История была любовная. В глубине моей памяти сохранилось какое-то смутное впечатление, похожее на запах, который чует охотничья собака, рыща на том месте, где побывала дичь.
Однако мало-помалу туман стал проясняться, и перед моими глазами всплыло лицо девушки. Потом внезапно, как взрыв ракеты, в ушах прозвучала фамилия: мадмуазель де Мандаль. И тогда я вспомнил все. Эго была действительно любовная история, но самая банальная. Когда я встречался с этим молодым человеком, девушка была влюблена в него и шли толки о близкой свадьбе. Он тоже казался очень увлеченным, очень счастливым.
Я поднял глаза к сетке, где вздрагивали от толчков поезда свертки, принесенные слугой соседа, и голос слуги снова раздался в моих ушах, как будто бы он еще не смолк.
Он сказал:
«Все здесь, сударь. Пять мест: конфеты, кукла, барабан, ружье и паштет из гусиной печенки».

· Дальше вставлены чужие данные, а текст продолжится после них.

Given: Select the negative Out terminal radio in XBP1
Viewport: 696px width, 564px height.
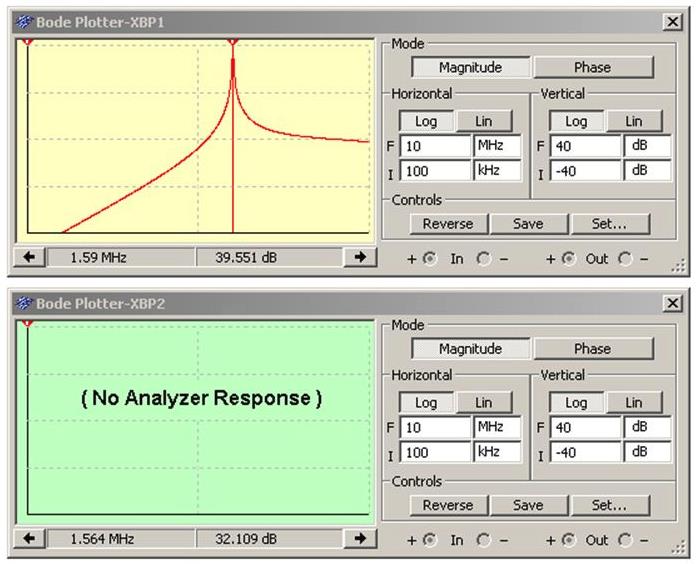Looking at the screenshot, I should coord(626,259).
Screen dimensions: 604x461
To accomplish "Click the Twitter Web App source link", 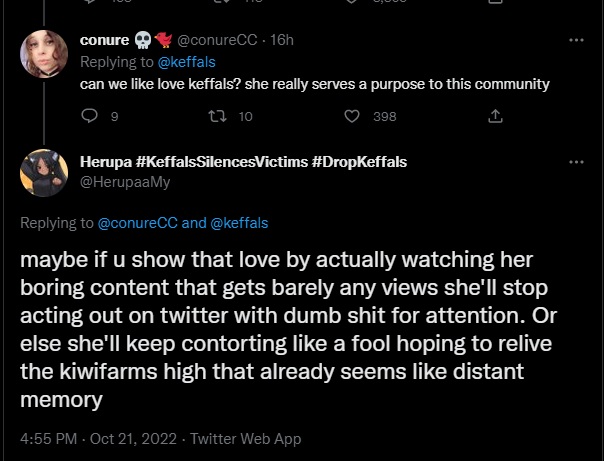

Тогда у меня в голове мгновенно возник и развернулся весь роман. Он похож был на все читанные мной романы, где жених или невеста вступает в брак со своей нареченной и нареченным, несмотря на физическую или денежную катастрофу. Итак, после конца кампании этот искалеченный на войне офицер вернулся к помолвленной с ним девушке, и она, верная своему обещанию, вышла за него замуж.
Мне казалось, что это прекрасно, но банально; так кажутся банальными все жертвы и развязки в книгах или в театре. Когда читаешь или слышишь о таких примерах великодушия и благородства, думается, что и сам можешь принести себя в жертву с восторженной радостью, с великолепным порывом. А на другой день, когда приятель, у которого плохи дела, попросит денег взаймы, приходишь в очень скверное расположение духа.